We are going to use the acme.sh script to accomplish this. For authentication of the domain name, we will use the DNS option. First login to your Synology with ssh as the admin user and then sudo -i to get root access. When you login into the Synology with ssh you will end up in the /root path. I assume for the rest of the guide we run everything from that path. Now we need to get the script and change the permissions so it is executable.
wget https://raw.githubusercontent.com/Neilpang/acme.sh/master/acme.sh
chmod a+x acme.sh
Next we issue the certificate:
./acme.sh --issue -d *.website.come --dns --yes-I-know-dns-manual-mode-enough-go-ahead-please
You will get an output like below:
Registering account
Registered
ACCOUNT_THUMBPRINT='abjJHFIUTDGIBDYDDJBDJKkhHk'
Creating domain key
The domain key is here: /root/.acme.sh/*.website.come/*.website.come.key
Single domain='*.website.com'
Getting domain auth token for each domain
Getting webroot for domain='*.website.come'
You need to add the txt record manually.
Add the following TXT record:
Domain: '_acme-challenge.vdr.one'
TXT value: 'ThIsISNoTtHeReAlKeY'
Please be aware that you prepend _acme-challenge. before your domain
so the resulting subdomain will be: _acme-challenge.website.come
Please add the TXT records to the domains, and re-run with --renew.
Please add '--debug' or '--log' to check more details.
As you can see you will have to create a DNS text record with your domain name provider according to the output I marked.
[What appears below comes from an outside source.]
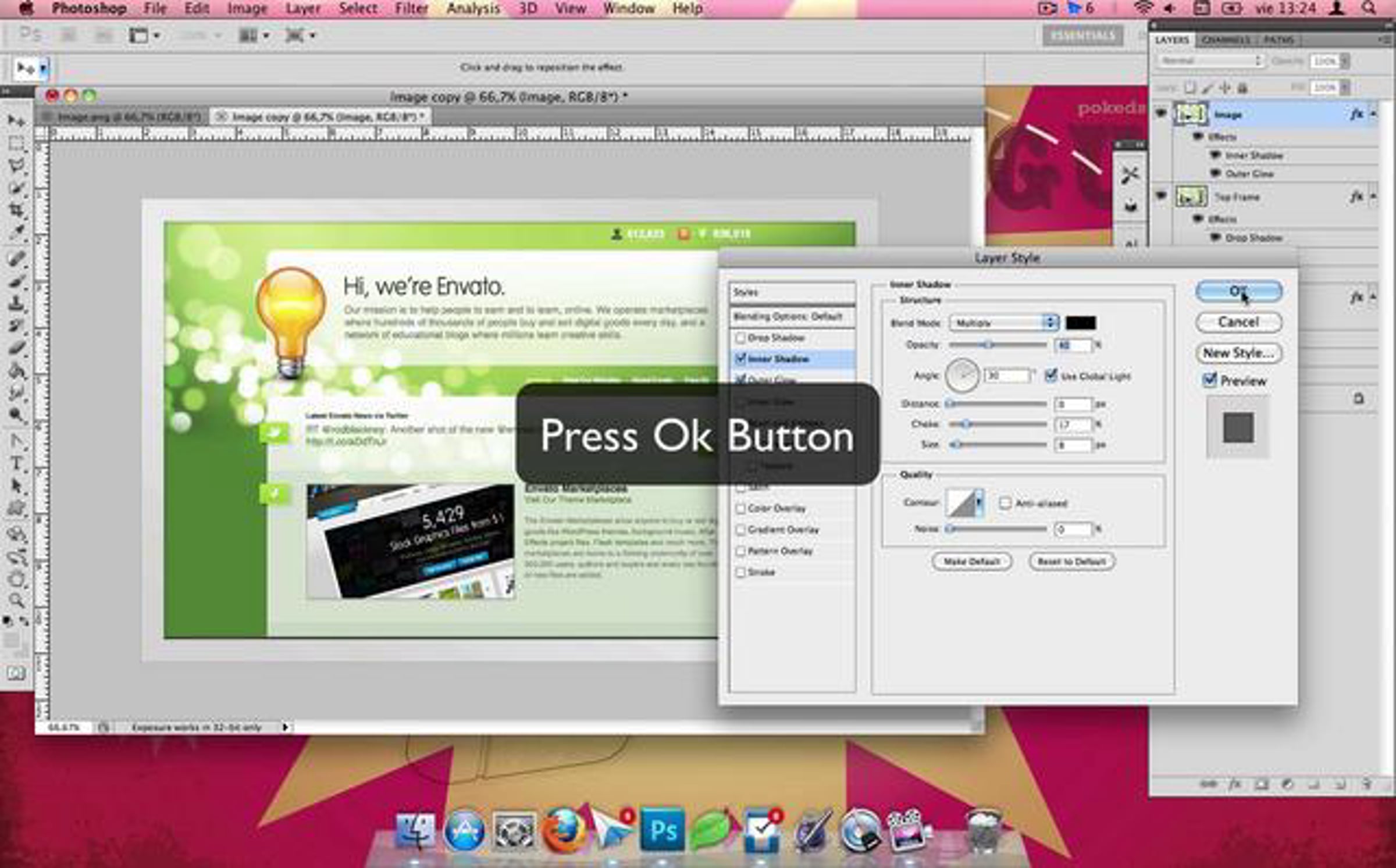
Task: Open the Filter menu
Action: pyautogui.click(x=411, y=9)
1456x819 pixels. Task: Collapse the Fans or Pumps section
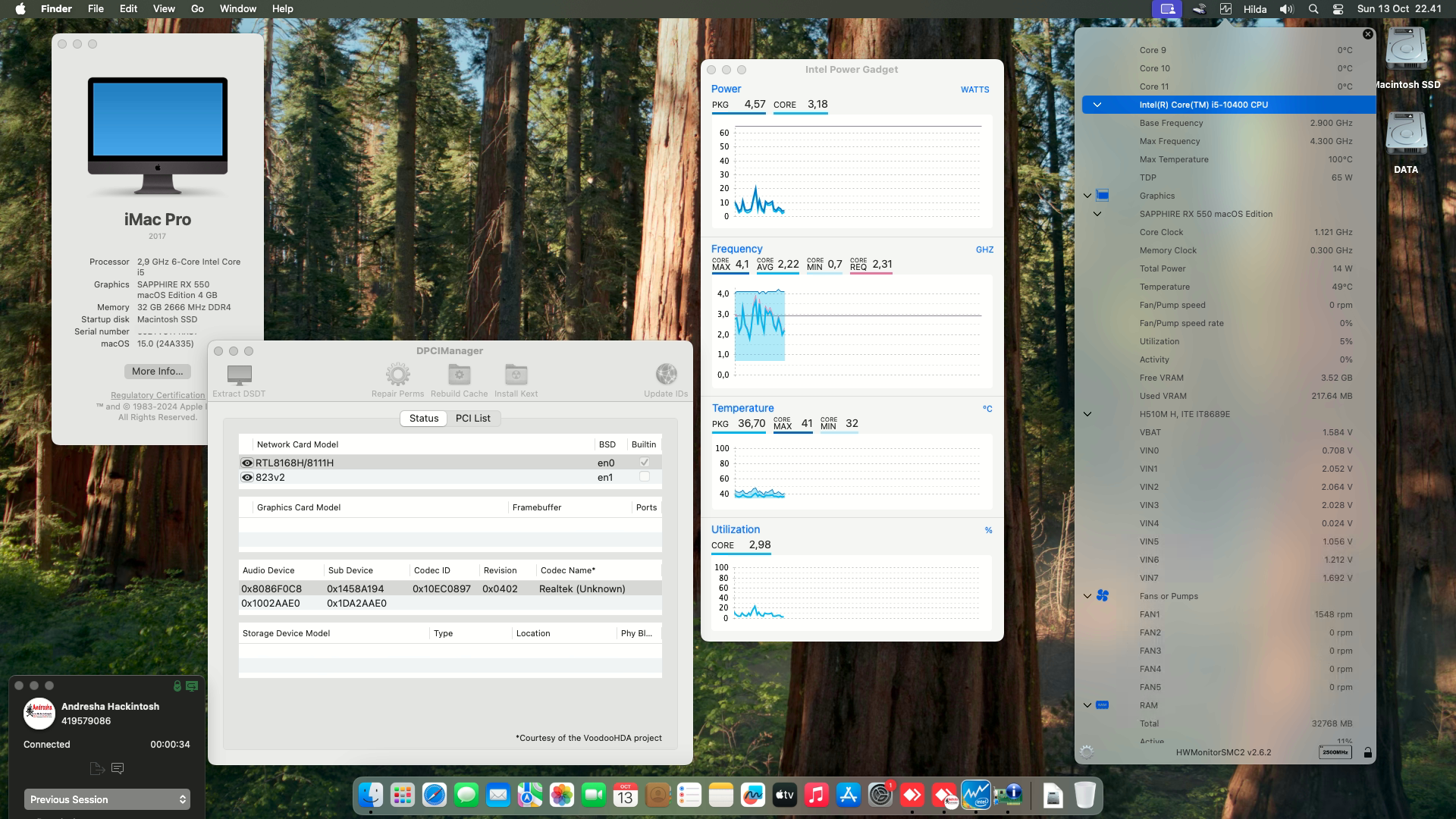coord(1086,596)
Needless to say that you need to use your own values.After you created it we will have to run the acme.sh script again with –renew. Note: It can take some time for DNS records to get updated. Depends on your provider for my provider it is less than a minute. For renewal, after 3 months you can just run the renew command.
./acme.sh --renew -d *.website.com --dns --yes-I-know-dns-manual-mode-enough-go-ahead-please
When all goes well you get an output like below:
Your cert is in /root/.acme.sh/*.website.com/*.website.com.cer
Your cert key is in /root/.acme.sh/*.website.com/*.website.com.key
The intermediate CA cert is in /root/.acme.sh/*.website.com/ca.cer
And the full chain certs is there: /root/.acme.sh/*.website.com/fullchain.cer
Now copy the files to an accessible share on your NAS. In my case a made a share called Certs with the subfolder of vdr.one in it.:
cp "/root/.acme.sh/*.website.com/*.website.com.cer" "/volume1/Certs/website.com/website.com.cer"
cp "/root/.acme.sh/*.website.com/*.website.com.key" "/volume1/Certs/website.com/website.com.key"
cp "/root/.acme.sh/*.website.com/ca.cer" "/volume1/Certs/website.com/ca.cer"
cp "/root/.acme.sh/*.website.com/fullchain.cer" "/volume1/Certs/website.com/fullchain.cer"
You will see that the files will be in that folder after running the cp actions. You can close the SSH session now and for security reasons, you can also disable SSH. All you need to do now is to import your certificate on the Synology if you want or just start using it where you need it!
If you use your Synology as a reverse proxy and ssl ofloader like me this is pretty darn handy!
- Go to the Control Panel, then Security and Certificate. Choose Add.
- Then import
- And put in the files requested.
- Now you’re done and you have a Let’s Encrypt wildcard certificate.